╭─ Data provided
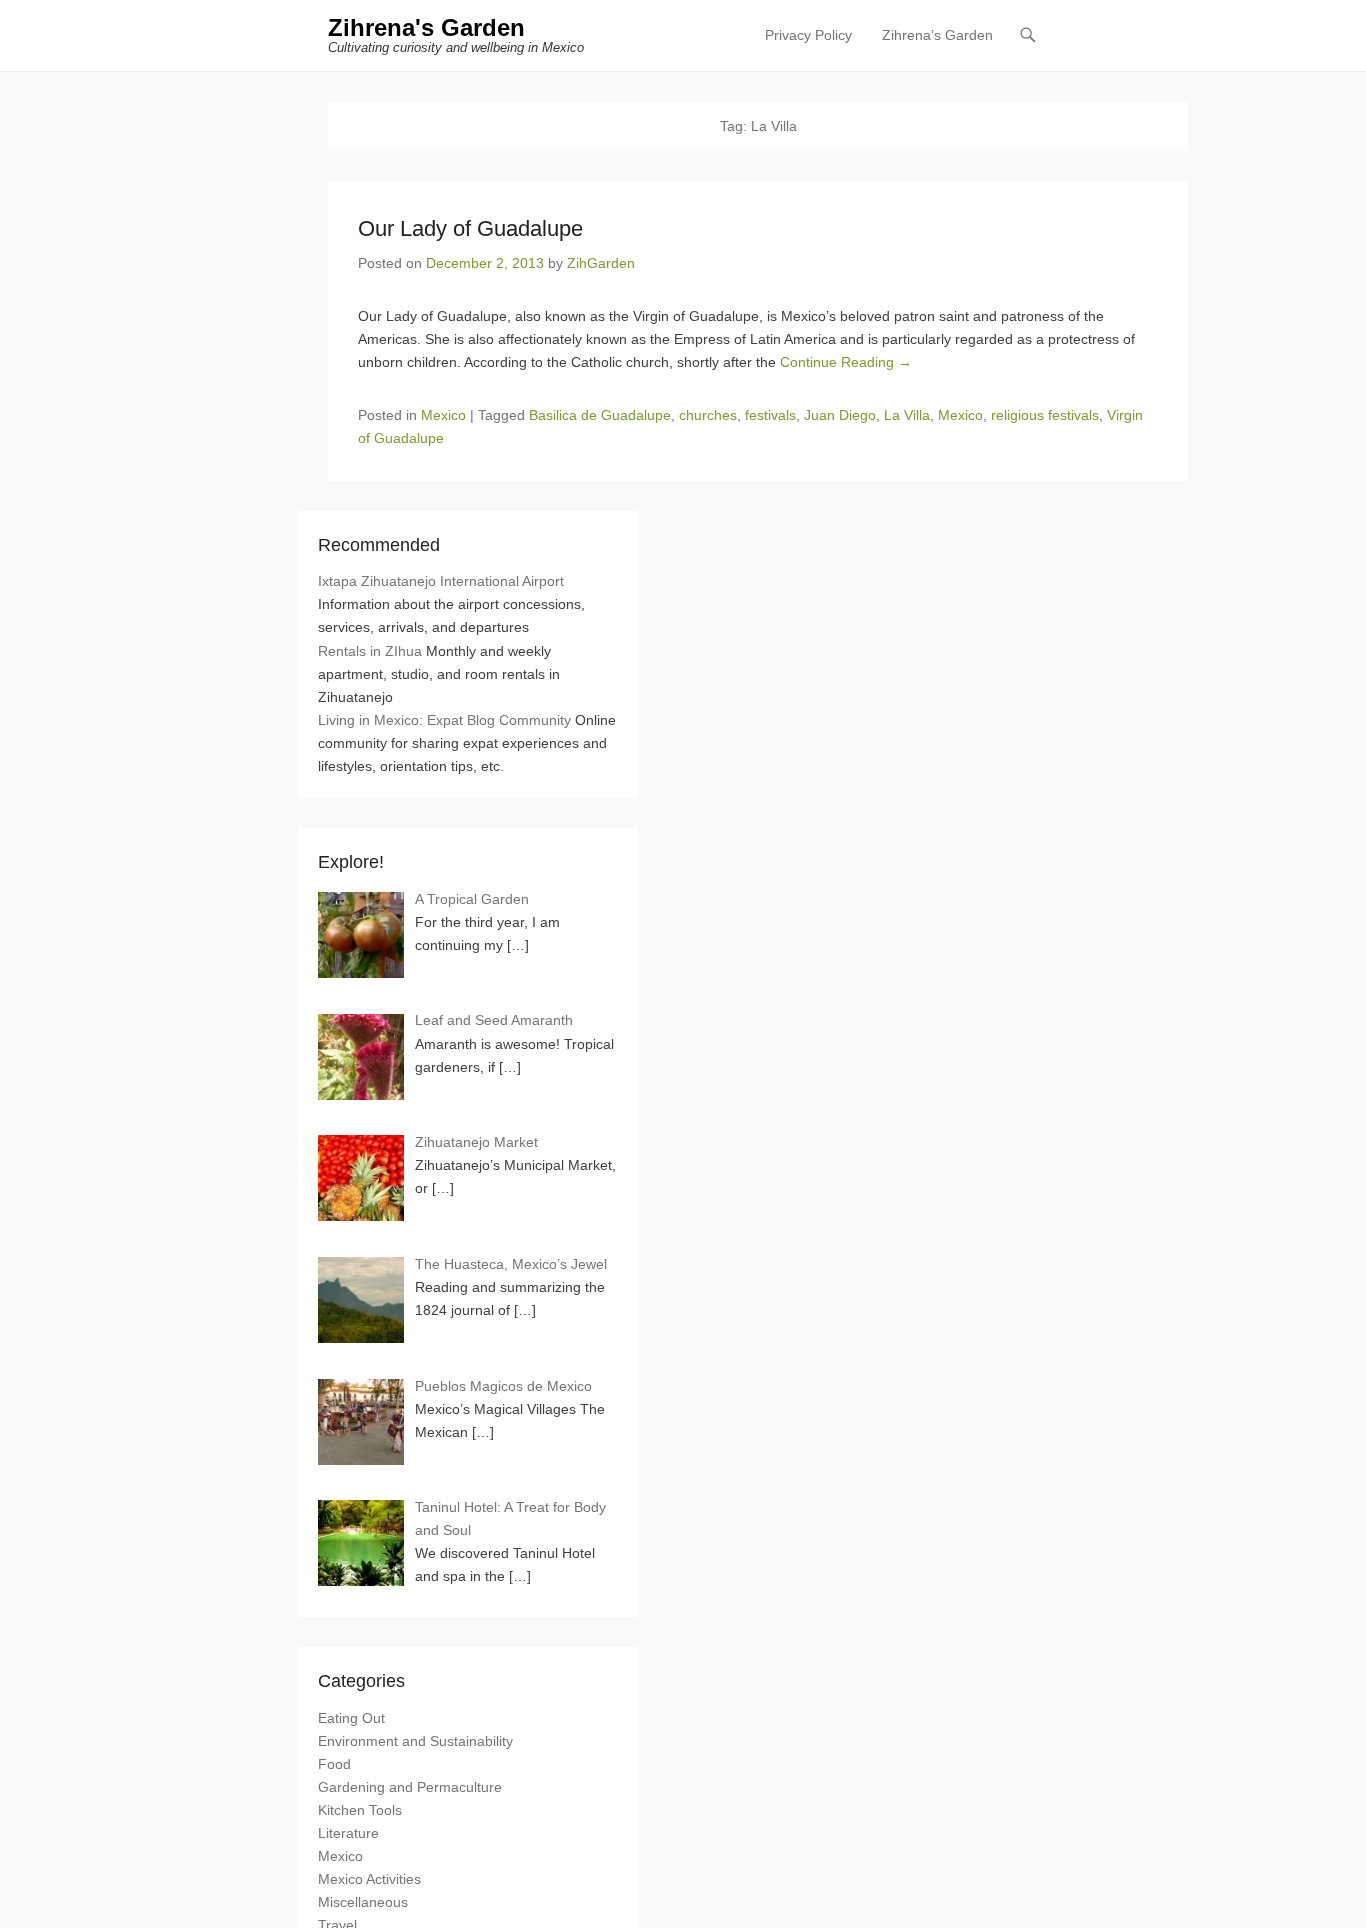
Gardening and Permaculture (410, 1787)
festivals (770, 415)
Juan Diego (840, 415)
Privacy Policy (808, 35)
╰─
╭─ Data provided
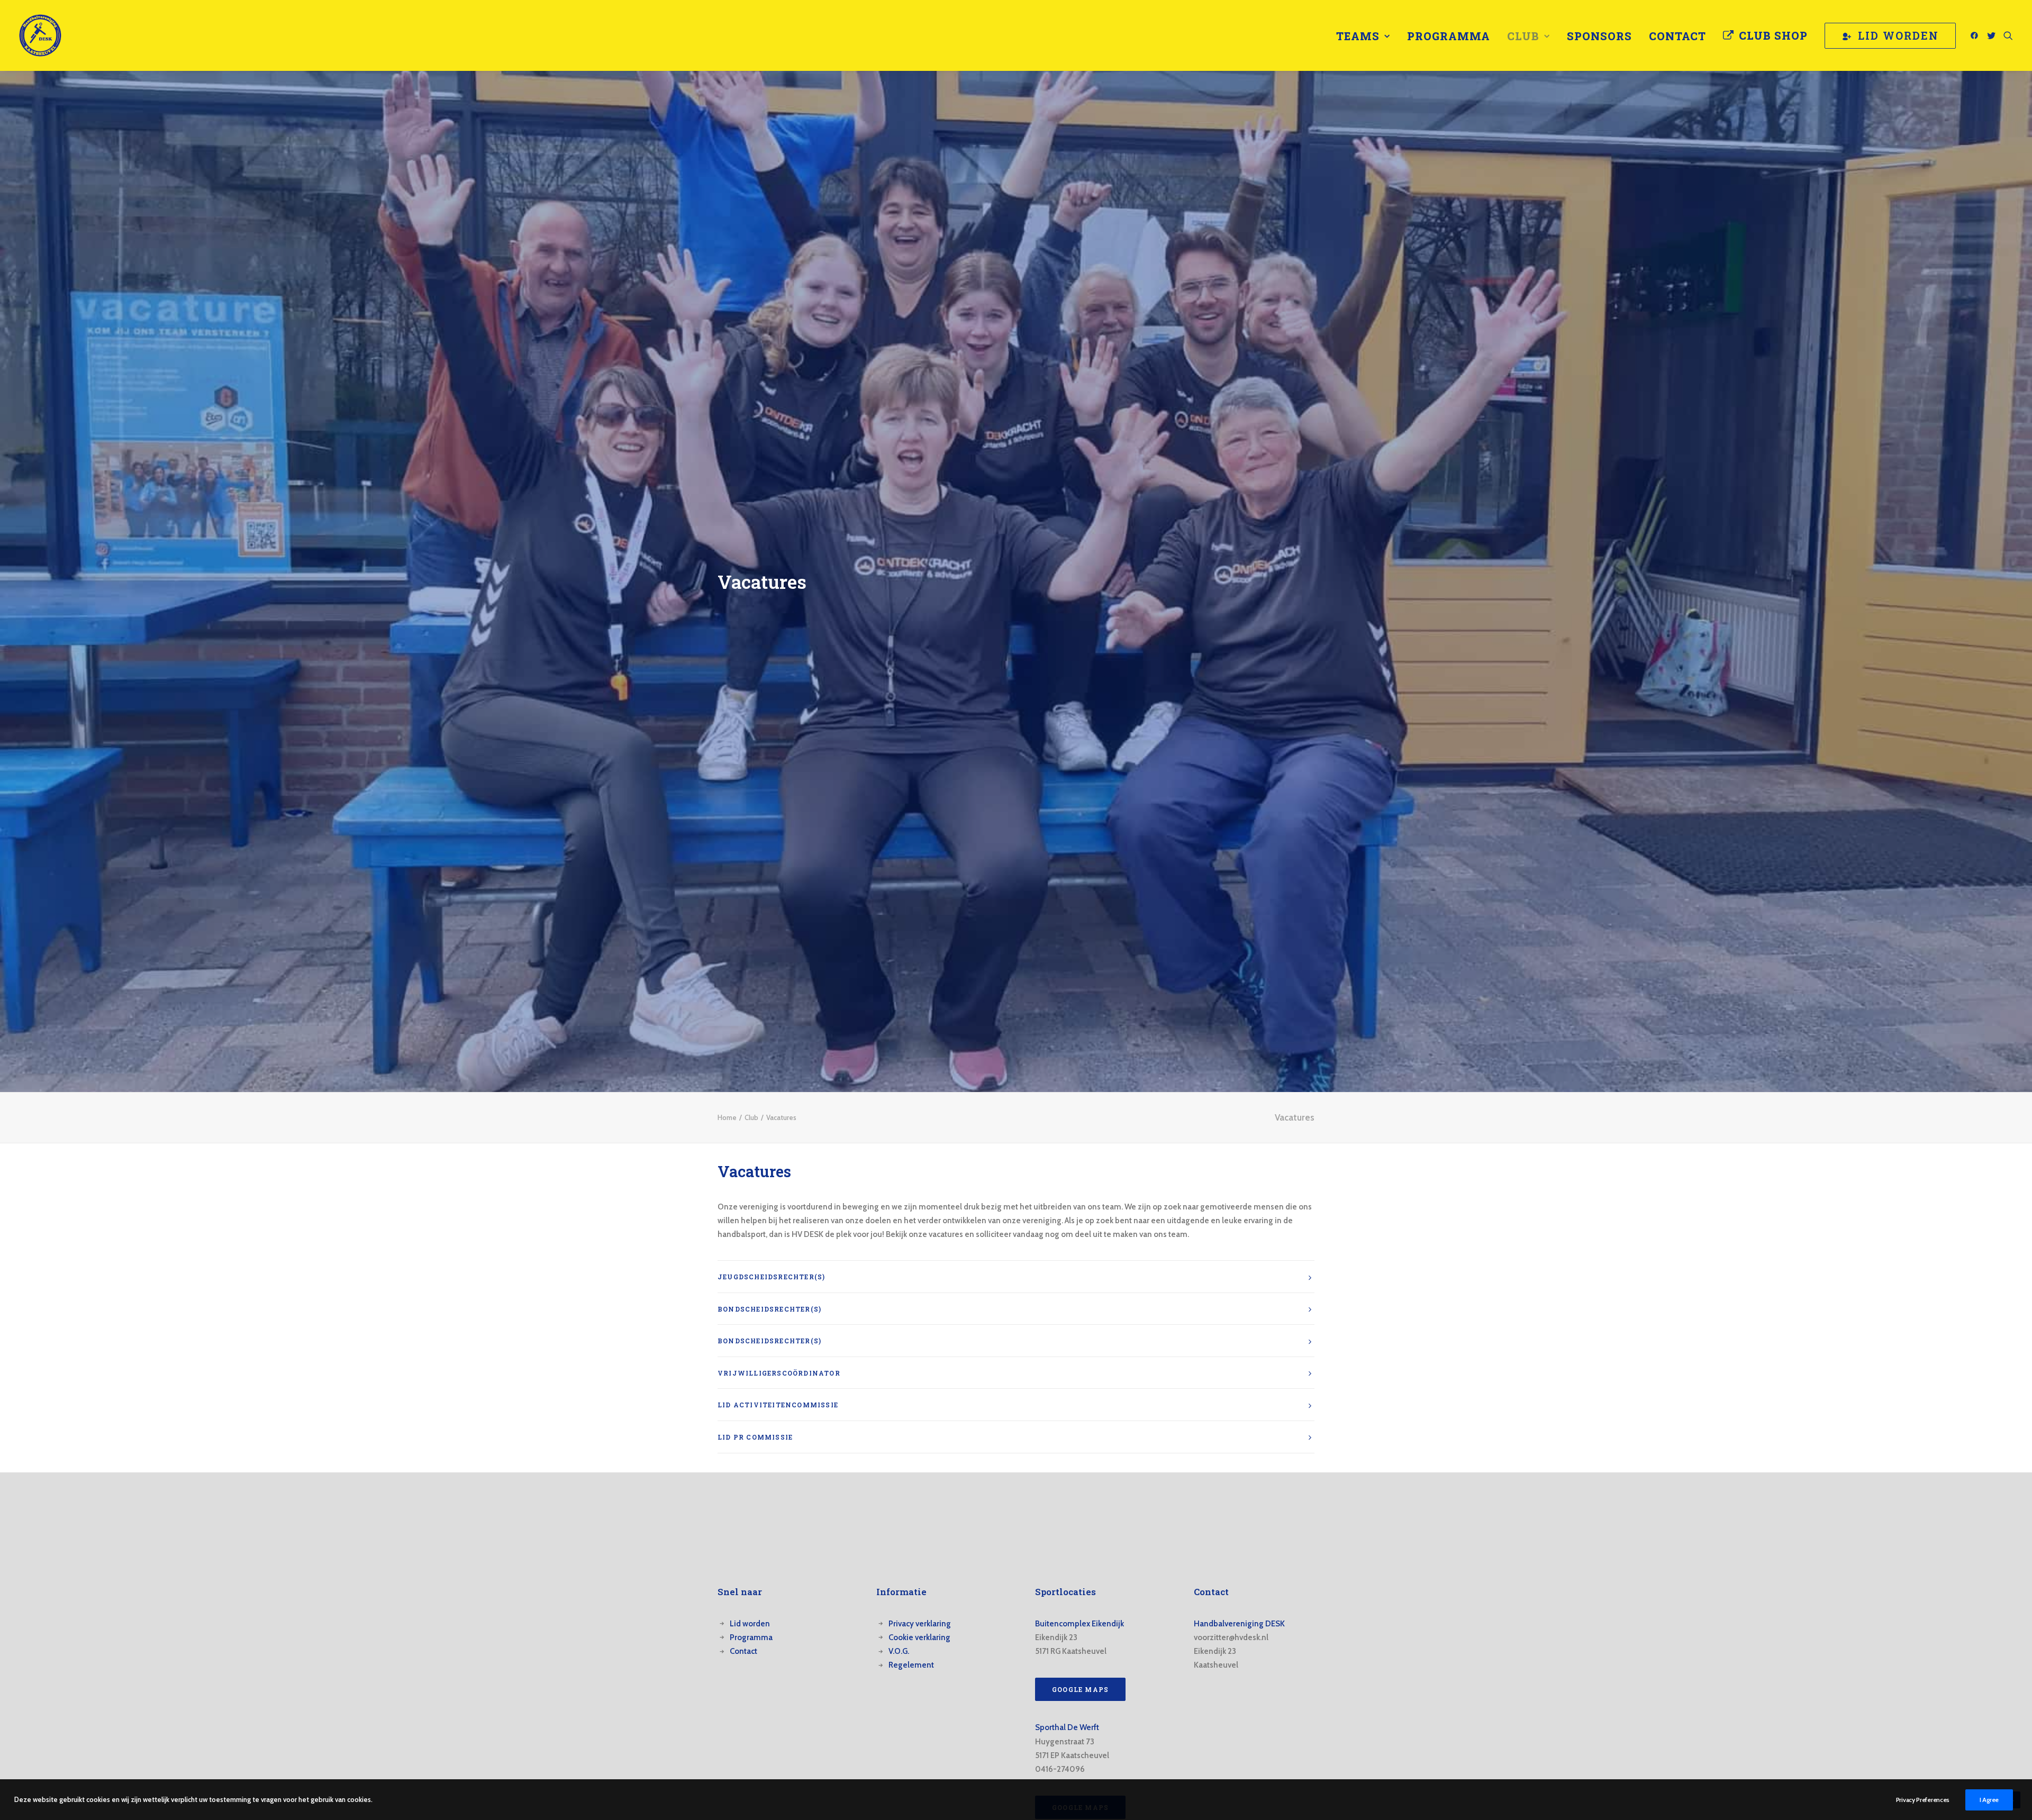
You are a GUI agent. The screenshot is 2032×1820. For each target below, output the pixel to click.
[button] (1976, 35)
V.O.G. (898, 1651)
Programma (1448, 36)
╰─
### Description of the task
Send back exactly the lines of the listing above starting at the one with "Gardening and Permaculture (410, 1787)" and ending at the one with "Privacy Policy (808, 35)", inclusive, and no others.

### Finished exercise
Gardening and Permaculture (410, 1787)
festivals (770, 415)
Juan Diego (840, 415)
Privacy Policy (808, 35)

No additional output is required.